**Work to be completed:** Lines below that include "height" are the answer; copy each one.

***

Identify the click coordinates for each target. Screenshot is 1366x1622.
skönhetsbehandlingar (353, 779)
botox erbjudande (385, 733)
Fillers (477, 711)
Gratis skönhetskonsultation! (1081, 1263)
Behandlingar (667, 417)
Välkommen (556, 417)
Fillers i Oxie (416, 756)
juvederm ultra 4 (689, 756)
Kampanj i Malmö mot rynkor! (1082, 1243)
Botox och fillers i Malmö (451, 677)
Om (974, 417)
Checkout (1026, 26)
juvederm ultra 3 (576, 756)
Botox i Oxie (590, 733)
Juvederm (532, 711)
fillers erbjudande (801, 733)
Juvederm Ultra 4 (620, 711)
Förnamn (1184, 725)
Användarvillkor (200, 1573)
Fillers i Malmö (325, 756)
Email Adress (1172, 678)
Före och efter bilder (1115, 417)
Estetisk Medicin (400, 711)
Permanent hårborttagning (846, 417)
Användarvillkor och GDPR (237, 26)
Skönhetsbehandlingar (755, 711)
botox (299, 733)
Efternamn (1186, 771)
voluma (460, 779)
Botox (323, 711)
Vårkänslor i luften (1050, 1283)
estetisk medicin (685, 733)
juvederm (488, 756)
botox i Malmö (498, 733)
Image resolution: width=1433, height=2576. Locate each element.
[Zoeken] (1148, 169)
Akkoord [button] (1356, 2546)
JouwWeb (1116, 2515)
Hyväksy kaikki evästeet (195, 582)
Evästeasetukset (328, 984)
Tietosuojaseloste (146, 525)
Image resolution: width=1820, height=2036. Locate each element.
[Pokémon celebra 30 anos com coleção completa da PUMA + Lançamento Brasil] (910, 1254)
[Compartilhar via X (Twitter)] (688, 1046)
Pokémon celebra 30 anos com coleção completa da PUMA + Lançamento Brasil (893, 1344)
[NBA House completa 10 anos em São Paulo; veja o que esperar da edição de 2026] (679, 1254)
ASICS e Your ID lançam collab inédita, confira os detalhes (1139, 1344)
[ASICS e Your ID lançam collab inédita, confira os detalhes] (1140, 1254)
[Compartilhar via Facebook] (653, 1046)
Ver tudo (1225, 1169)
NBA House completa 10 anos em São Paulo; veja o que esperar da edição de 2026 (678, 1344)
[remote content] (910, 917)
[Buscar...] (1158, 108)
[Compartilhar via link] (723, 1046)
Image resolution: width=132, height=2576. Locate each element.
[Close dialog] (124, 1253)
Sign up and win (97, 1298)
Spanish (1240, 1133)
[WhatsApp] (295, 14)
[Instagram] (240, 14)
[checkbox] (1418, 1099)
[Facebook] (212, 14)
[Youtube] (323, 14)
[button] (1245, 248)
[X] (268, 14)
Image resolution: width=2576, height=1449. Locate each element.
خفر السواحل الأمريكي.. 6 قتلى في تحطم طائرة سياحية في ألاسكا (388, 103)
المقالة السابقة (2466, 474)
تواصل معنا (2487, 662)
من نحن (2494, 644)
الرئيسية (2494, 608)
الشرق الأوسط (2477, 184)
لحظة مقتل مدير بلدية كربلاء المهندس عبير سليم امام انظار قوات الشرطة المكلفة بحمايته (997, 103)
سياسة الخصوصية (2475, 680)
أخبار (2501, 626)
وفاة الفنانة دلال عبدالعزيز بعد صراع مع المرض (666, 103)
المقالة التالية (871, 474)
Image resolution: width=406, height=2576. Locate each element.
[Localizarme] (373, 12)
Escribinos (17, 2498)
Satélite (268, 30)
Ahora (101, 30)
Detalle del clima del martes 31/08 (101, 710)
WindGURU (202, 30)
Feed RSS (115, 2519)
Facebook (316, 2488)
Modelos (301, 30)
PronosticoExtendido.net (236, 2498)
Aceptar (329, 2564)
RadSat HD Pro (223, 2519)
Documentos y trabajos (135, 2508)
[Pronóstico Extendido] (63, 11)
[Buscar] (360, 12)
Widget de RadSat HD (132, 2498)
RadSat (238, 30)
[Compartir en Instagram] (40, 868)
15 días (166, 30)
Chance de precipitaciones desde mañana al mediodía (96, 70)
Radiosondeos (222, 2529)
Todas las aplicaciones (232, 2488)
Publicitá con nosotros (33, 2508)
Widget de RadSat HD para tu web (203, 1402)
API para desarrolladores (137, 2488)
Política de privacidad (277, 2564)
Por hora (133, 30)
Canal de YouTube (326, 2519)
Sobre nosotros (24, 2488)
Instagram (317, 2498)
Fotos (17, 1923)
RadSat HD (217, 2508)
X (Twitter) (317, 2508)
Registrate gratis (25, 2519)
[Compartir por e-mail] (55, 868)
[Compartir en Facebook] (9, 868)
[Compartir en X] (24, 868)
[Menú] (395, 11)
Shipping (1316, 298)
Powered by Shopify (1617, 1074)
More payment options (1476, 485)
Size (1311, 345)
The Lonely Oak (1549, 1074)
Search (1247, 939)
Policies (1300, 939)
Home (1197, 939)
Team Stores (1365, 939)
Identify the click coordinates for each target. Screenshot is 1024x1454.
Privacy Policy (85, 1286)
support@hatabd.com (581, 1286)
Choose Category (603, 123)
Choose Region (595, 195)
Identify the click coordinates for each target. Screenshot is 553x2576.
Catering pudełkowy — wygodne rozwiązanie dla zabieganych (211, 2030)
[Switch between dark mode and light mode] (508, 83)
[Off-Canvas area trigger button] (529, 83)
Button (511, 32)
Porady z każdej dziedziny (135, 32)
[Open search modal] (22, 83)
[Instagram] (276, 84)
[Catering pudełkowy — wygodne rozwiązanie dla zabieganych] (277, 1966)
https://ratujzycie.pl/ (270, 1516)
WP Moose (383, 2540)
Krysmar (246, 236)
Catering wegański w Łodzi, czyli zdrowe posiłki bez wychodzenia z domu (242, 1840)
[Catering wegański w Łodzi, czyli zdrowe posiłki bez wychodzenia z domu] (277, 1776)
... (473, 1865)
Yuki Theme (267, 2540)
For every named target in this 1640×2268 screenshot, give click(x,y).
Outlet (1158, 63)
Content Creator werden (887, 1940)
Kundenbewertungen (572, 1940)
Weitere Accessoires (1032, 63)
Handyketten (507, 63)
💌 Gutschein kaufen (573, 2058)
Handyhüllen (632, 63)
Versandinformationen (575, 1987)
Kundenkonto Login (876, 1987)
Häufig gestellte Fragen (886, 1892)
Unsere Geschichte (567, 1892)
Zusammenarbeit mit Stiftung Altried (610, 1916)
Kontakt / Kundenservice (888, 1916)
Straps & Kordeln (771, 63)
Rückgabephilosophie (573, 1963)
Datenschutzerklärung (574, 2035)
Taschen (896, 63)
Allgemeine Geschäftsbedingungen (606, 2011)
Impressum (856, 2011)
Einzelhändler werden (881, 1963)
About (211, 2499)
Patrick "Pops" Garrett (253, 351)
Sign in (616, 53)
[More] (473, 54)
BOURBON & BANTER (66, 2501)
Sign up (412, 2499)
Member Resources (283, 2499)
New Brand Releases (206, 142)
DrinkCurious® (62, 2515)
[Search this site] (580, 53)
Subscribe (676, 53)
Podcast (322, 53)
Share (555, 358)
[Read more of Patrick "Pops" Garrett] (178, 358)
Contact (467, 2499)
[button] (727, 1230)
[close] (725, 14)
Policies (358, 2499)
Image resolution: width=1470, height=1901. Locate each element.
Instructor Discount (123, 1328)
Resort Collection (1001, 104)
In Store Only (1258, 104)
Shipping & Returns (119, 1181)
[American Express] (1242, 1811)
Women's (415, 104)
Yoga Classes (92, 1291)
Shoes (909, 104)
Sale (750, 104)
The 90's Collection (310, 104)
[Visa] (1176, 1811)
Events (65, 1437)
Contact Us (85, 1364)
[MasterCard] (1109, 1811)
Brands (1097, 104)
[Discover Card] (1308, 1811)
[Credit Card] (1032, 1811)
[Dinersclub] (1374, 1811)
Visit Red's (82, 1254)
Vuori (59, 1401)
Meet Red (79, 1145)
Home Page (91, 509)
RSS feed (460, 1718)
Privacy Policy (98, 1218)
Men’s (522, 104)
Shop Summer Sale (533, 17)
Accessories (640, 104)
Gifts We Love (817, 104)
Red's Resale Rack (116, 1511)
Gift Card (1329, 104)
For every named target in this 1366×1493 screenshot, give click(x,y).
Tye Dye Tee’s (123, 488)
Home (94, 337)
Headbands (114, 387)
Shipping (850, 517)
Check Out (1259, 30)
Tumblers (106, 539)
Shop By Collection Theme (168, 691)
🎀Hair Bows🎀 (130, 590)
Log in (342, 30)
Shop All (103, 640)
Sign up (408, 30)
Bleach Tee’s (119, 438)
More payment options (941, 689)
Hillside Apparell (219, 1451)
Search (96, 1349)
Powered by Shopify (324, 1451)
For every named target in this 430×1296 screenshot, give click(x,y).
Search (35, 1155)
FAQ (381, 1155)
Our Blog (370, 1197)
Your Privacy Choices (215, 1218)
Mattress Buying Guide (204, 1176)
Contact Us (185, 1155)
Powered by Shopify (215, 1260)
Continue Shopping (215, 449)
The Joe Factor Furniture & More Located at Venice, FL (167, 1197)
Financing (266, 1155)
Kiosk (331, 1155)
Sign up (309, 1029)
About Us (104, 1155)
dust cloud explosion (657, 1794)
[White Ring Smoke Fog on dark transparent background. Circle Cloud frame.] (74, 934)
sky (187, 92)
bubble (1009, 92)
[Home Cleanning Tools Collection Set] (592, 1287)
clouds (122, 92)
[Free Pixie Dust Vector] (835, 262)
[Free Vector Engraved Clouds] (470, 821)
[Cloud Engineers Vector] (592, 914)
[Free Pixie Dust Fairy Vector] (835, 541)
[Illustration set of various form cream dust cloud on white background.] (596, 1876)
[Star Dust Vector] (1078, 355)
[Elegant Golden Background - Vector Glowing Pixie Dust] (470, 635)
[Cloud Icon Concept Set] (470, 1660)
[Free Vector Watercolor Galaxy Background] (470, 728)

***

**Solution to this task:**
Image resolution: width=1433, height=2576. Locate each element.
Image resolution: width=1820, height=2036. Locate each element.
Image resolution: width=132, height=2576. Locate each element.
Image resolution: width=2576, height=1449. Locate each element.
Image resolution: width=406, height=2576. Locate each element.
Image resolution: width=1470, height=1901. Locate each element.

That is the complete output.